Write out the records starting at the line that contains "How do I perform: Switch" and ending after the line that contains "coord(149,390)".

**Records shown:**

[Start]

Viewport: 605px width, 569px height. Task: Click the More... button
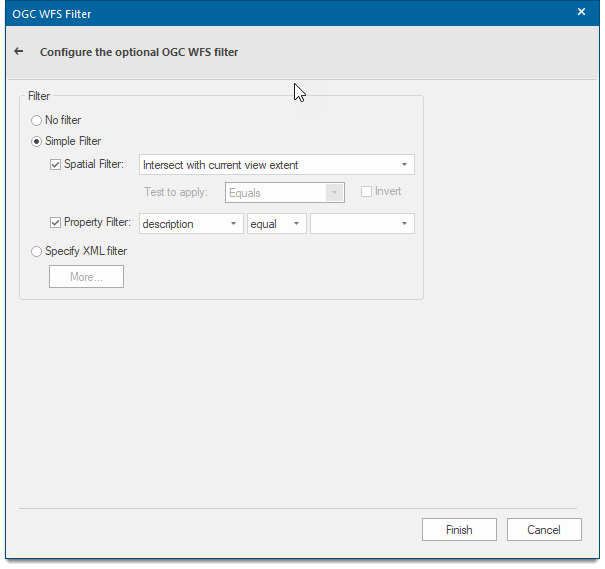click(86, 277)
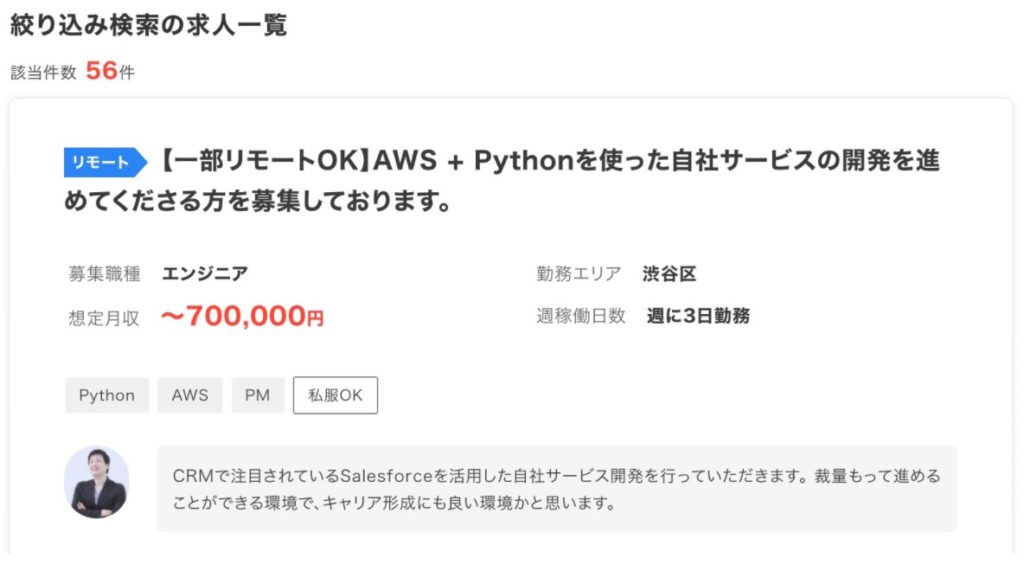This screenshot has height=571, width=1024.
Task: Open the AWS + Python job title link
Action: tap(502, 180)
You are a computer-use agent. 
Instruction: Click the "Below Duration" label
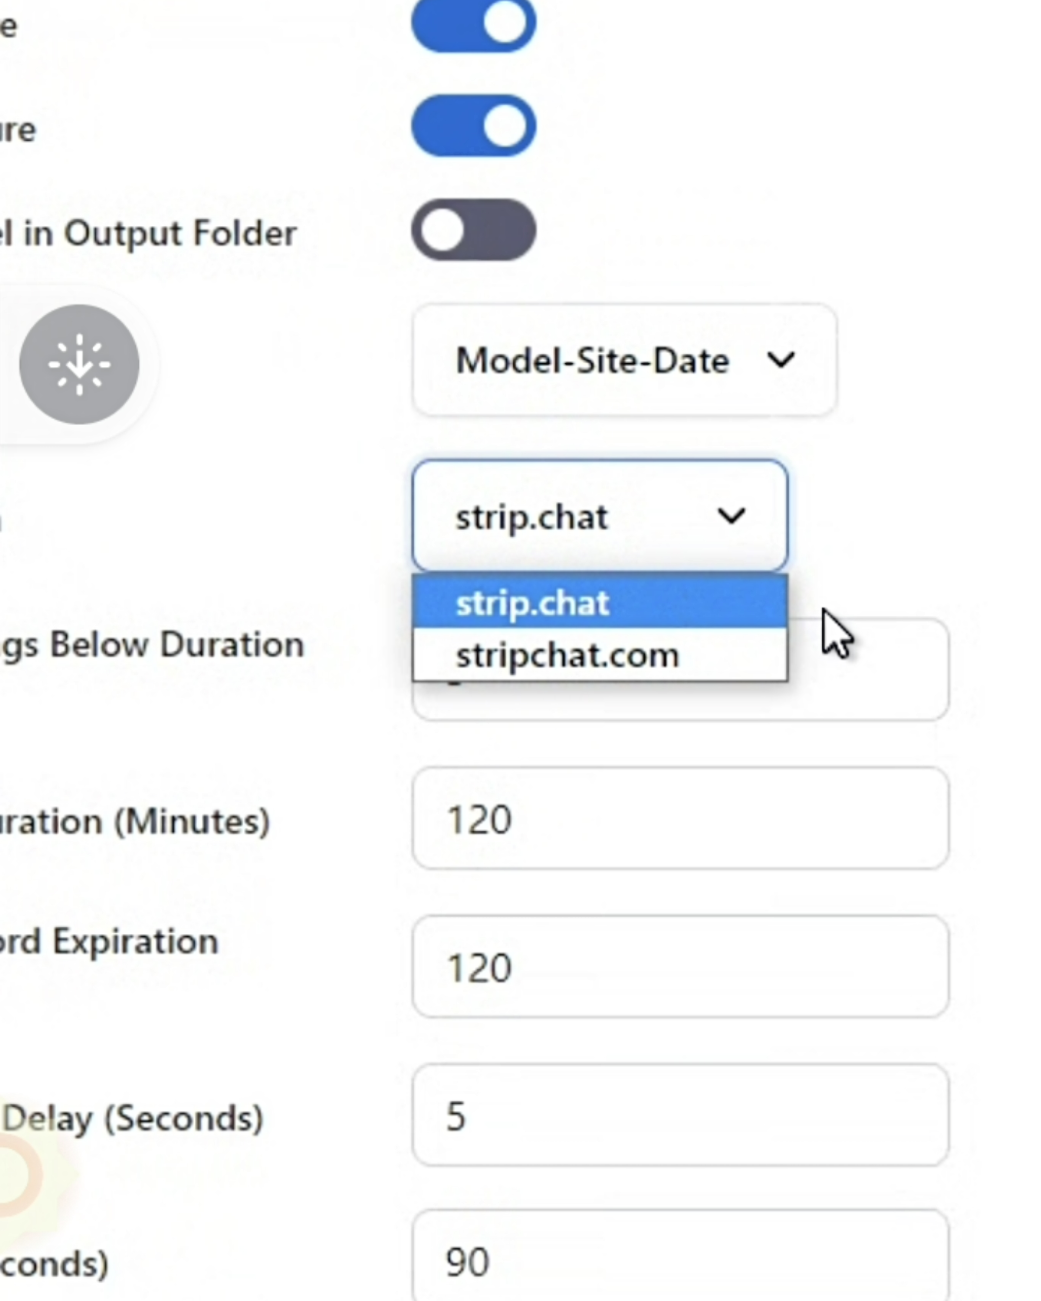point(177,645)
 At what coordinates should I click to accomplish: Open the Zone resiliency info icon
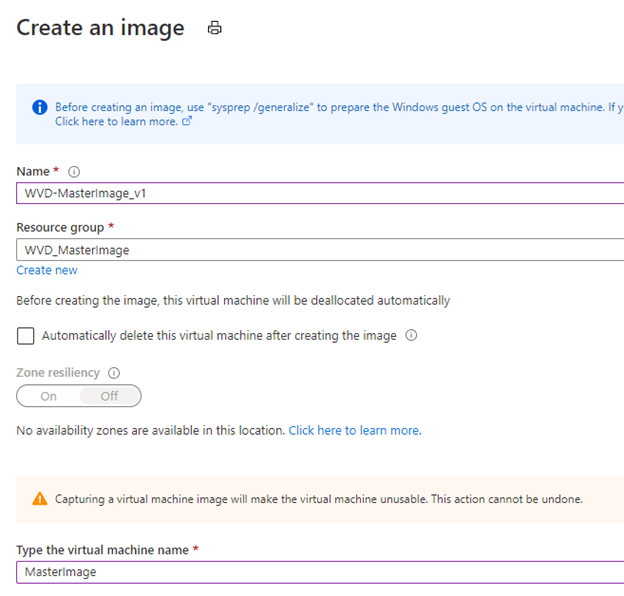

[End]
[Start]

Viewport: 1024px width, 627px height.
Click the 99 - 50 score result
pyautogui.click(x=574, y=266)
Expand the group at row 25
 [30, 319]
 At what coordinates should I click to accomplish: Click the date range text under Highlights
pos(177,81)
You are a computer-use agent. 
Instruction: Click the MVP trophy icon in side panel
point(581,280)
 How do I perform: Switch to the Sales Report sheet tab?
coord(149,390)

[End]
[Start]

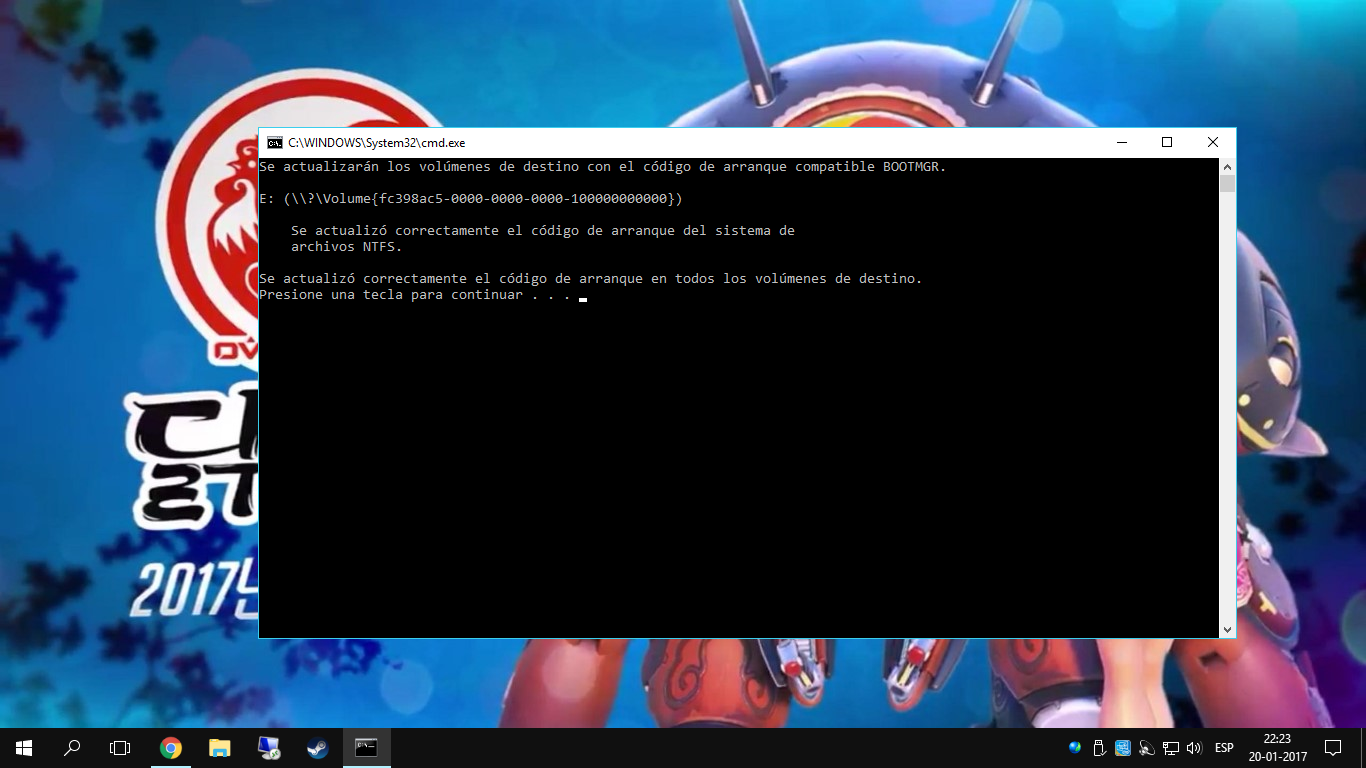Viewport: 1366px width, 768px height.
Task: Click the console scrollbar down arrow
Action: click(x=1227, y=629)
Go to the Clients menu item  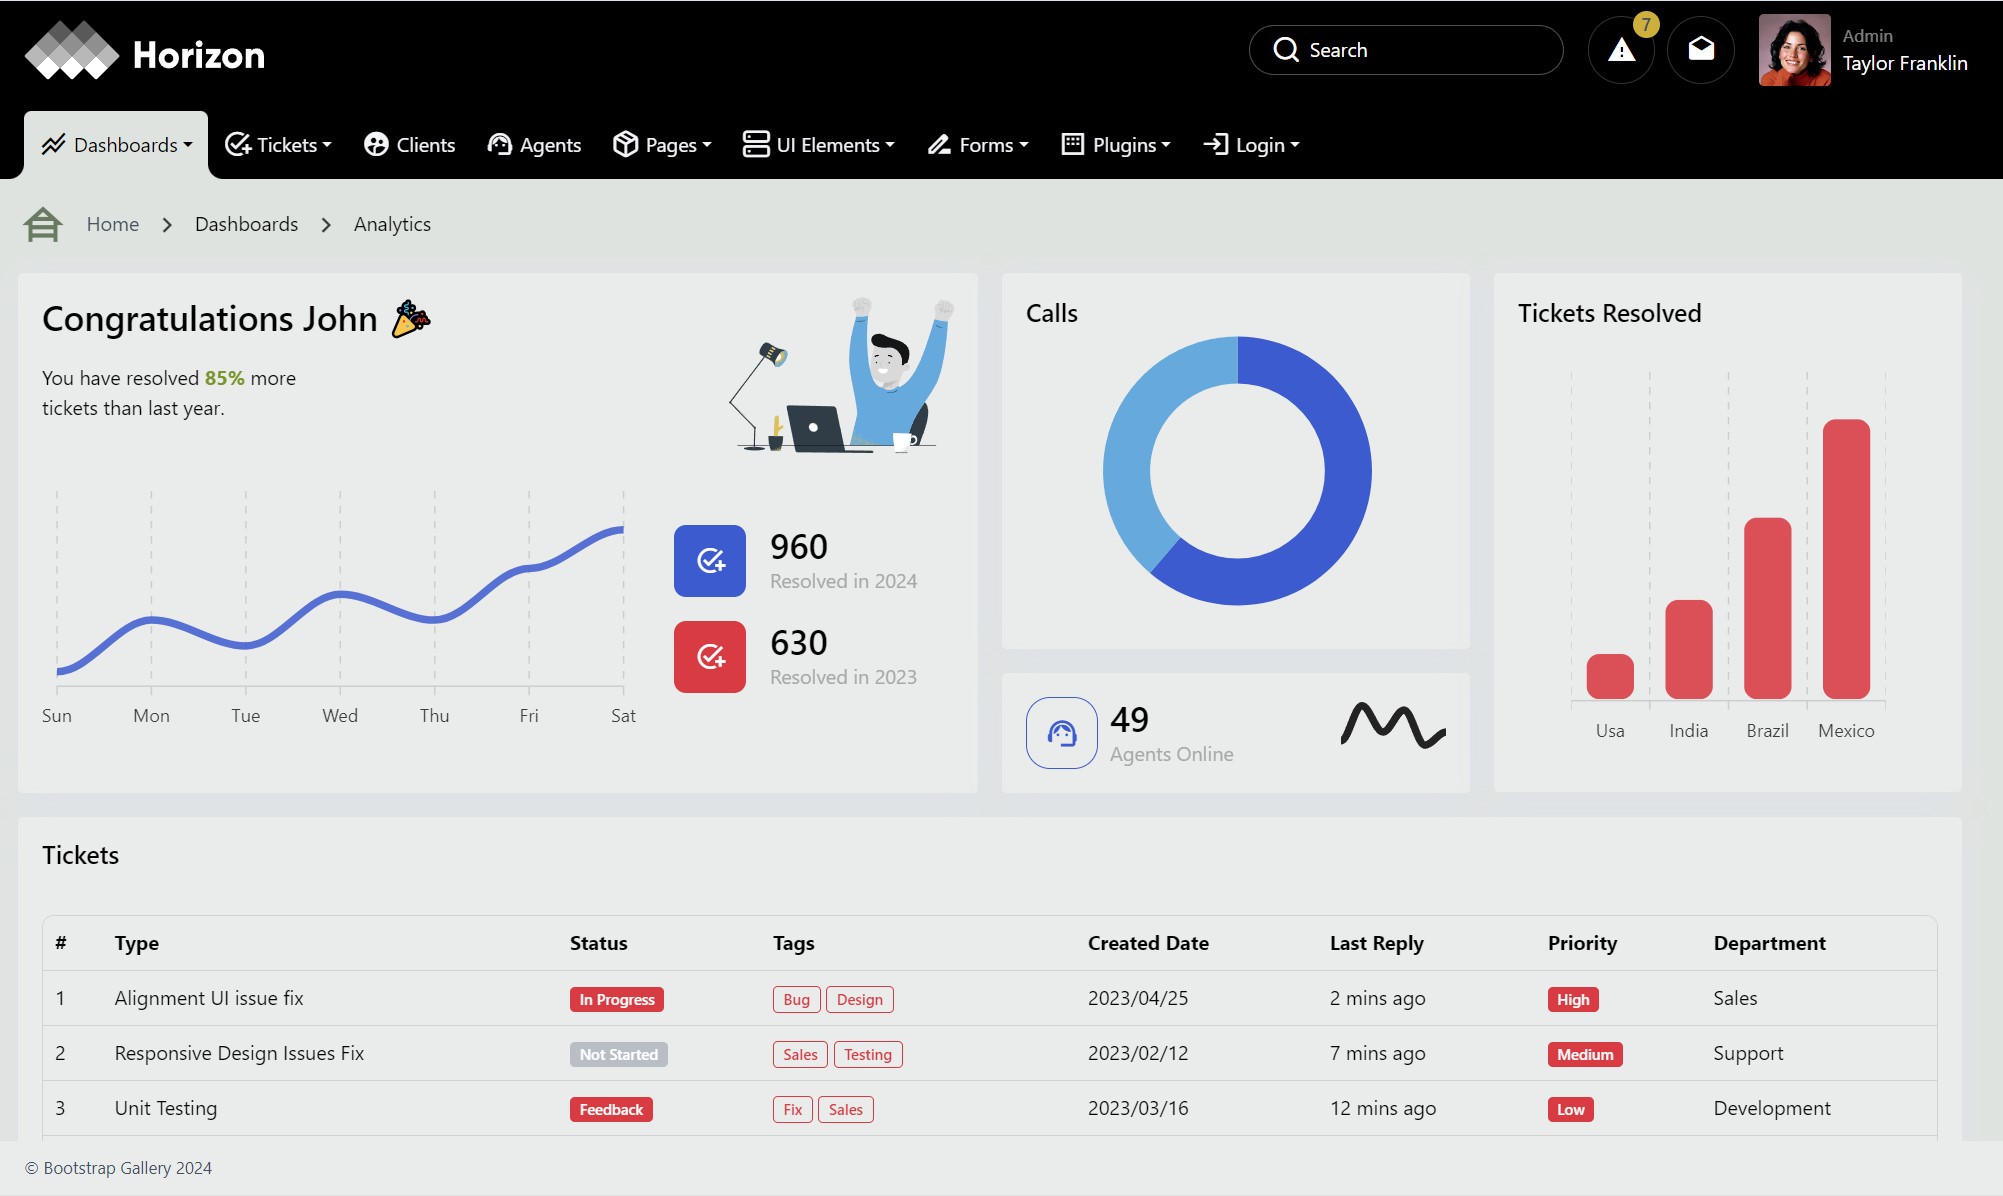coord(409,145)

[End]

**Problem solution:**
 How do I perform: Switch to the Sales Report sheet tab?
coord(149,390)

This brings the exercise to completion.